Assuming that Plaintiff has proven a prima facie case for retaliation under Title VII, FCG has established a legitimate, nondiscriminatory reason for the adverse employment action: Plaintiff failed to meet FCG's job performance requirements. Given FCG's plain establishment of an alternative, legitimate, nondiscriminatory reason for terminating Plaintiff's employment, Plaintiff must establish that her termination would not have occurred "but for" her filing of an EEOC complaint. Plaintiff has failed to offer evidence or factual allegations to support such a conclusion. Therefore, Defendant is entitled to summary judgment on Plaintiff's retaliation claim.
D. Intentional Infliction of Emotional Distress Claim
Plaintiff's Original Complaint puts forth a claim against Defendant for intentional infliction of emotional distress. The claim fails as a matter of law. To prove a claim of intentional infliction of emotional distress in Texas, Stockbridge must prove: (1) that Defendant acted intentionally and recklessly; (2) that Defendant's conduct was extreme and outrageous; (3) that the conduct caused Stockbridge emotional distress; and (4) that the emotional distress was severe. See Toles v. Toles, 113 S.W.3d 899, 920 (Tex.App.-Dallas 2003).
First, in Texas, the tort of intentional infliction of emotional distress requires that severe emotional distress be the intended consequence or primary risk of the tortfeasor's conduct. See Standard Fruit Vegetable Co. v. Johnson, 985 S.W.2d 62, 67 (Tex. 1998). No such factual allegation supports this claim. Second, to qualify as extreme and outrageous, the conduct must have gone beyond all possible bounds of decency and be regarded as atrocious and utterly intolerable in a civilized community. GTE Southwest, Inc. v. Bruce, 998 S.W.2d 605, 611 (Tex. 1999). This Court finds the conduct alleged to meet the threshold of "extreme and outrageous." Conduct such as Lockliear's is intolerable. Third, Plaintiff's deposition testimony indicates that she suffered from emotional distress at least in part due to Lockliear's conduct. As a result, there is little evidence to indicate that Plaintiff's emotional distress was caused by the alleged incidents of sexual harassment at FCG. Fourth, Plaintiff has failed to demonstrate that her emotional distress was severe. "The law intervenes only where the distress inflicted is so severe that no reasonable [person] could be expected to endure it." Gonzales v. Willis, 995 S.W.2d 729, 736 (Tex.App.-San Antonio 1999). Because no genuine issues of material fact remain, and Defendant's Motion for Summary Judgment is granted as to this claim.

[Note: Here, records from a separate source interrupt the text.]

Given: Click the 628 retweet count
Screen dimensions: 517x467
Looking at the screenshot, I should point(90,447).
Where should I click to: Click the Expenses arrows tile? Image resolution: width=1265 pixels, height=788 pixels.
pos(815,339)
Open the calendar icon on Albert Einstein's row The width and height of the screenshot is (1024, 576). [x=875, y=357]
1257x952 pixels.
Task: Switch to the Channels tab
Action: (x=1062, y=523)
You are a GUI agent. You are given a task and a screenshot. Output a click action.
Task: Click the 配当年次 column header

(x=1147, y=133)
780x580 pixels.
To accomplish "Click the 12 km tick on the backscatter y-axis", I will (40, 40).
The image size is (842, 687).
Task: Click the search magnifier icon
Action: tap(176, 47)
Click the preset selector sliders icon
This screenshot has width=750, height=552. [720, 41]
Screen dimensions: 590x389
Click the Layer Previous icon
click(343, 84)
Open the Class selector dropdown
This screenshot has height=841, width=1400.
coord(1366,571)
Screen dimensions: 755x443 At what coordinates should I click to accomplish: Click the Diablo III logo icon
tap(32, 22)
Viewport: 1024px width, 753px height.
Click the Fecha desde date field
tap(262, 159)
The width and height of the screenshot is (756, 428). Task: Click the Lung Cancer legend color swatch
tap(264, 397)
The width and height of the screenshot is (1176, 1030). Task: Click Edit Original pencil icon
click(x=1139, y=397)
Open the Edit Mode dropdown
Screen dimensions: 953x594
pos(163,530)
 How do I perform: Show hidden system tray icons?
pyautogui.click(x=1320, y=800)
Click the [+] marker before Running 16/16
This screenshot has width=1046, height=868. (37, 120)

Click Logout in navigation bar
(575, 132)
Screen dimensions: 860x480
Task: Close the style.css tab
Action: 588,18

Stockbridge's testimony consistently indicates that her "emotional distress" also was due to other life matters. Specifically, her difficulties in sleeping were also due to "financial issues" and "overall worry." Her crying bouts were due to the incidents at FCG and "other personal things" including her father's health issues.
III. CONCLUSION
After considering all of the summary judgment evidence, it is apparent that there are no disputed issues of material fact. Defendant's Motion for Summary Judgment is GRANTED as to all claim.